One would expect the risen body of the anointed one to first appear to the family of Jesus, and that is exactly what we see. The first to see the risen body of CHRIST, were Mary the mother of Jesus and Mary Magdalene, who did not recognise the one standing before her until He spoke her name.
Luke 24: 13-35; The next, to who one of the risen body of Christ appeared, were the carpenter ‘Cleophas’ who is also called Alphaeus, and his son Simon/Simeon the half-brother of Jesus, who was to inherit the Episcopal throne of the church of the circumcision after 'James the righteous,' was killed at the instigation of the same Sadducee sect that had Jesus, the full brother to James, killed.
Although Cleophas and Simon walked and talked with one of the risen body of Christ for some kilometres to the small town of Emmaus, they did not recognise him for who he was, until Simon saw the manner in which he broke the bread.

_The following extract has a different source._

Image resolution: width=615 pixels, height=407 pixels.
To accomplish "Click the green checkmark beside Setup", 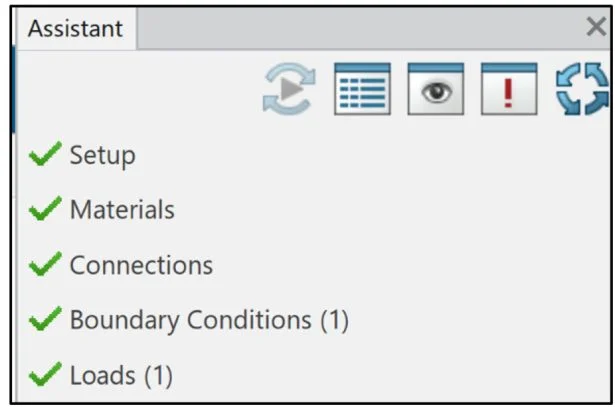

Cleophas and his companion, then returned to Jerusalem, where the disciples, which included Simon Peter and Simon the Patriot, the only two of the twelve disciples by the name Simon, were cowering in a darkened room.
Luke 24: 33; states that there were only 11 disciples present in the room that night, while John 20: 19 to 25; Reveals that one of the twelve, who was absent that evening when Jesus first appeared to his disciples, was Thomas Didymus Jude another cousin of Jesus, the one who was called the Twin, ( The Hebrew disciple Jude who is called the twin, is also called Thomas=Tau’ma, the Aramaic for twin, and also called Didymus, which is the Greek for twin, and should not be confused with the disciple whose actual name is ‘THOMAS.’) although nowhere does the bible say that Thomas Jude was an actual twin or whether he just held a striking resemblance to someone else, perhaps one with who he shared a common grandfather, ‘Alexander Helios III.’
But back to Cleophas, who said to the disciples, who would have opened the door for him, "He has risen, he appeared to Simon," who was of course Simon the son, or adopted son of Cleophas and cousin to Jesus, and the one who succeeded ‘James the younger’ as the head of the church founded by their brother Jesus.
It was then that a figure appeared in that dimly lit room in the form that they recognised as Jesus, the following week, Jesus appeared in the locked room, where this time, Thomas who was called the ‘TWIN’ was with the other disciples.
Luke here, reveals that Jesus did not appear to his disciples, which included Simon Peter and Simon the patriot, until after Cleophas had said to them; “He has risen, he appeared to Simon,” who was not Simon Peter or Simon the patriot.
1 Corinthians 15:5; states that Jesus appeared to Cephas first, and then to the Twelve, which appears to contradict the scriptures that state the first males to who Jesus had appeared, were Cleophas and his companion, Simeon.
Did Paul, get it wrong, or did Paul originally say that Jesus appeared to Simon first, and then to the Twelve, and later translators of Paul’s letters, were to misinterpret Paul’s “Simon” to mean Simon Peter, also called Cephas?
See John 21: 1 to 12; Then there were the seven disciples who were fishing on Lake Galilee having no success at all, when someone on the bank told them to throw their net on the right side of the boat in which they caught 153 fishes, later on while sitting down to eat with the person who had a fire prepared with fish on it and some bread, not one of the seven disciples of Jesus who had walked and talked with him, dared to ask who he was, but they understood that he was of the risen body of Christ. Even when he ascended up into heaven as a cloud, some of the 11 disciples doubted that it was he.
Again, we should close here for a while and allow you to digest (If you are able) the truths that have so far been revealed to you.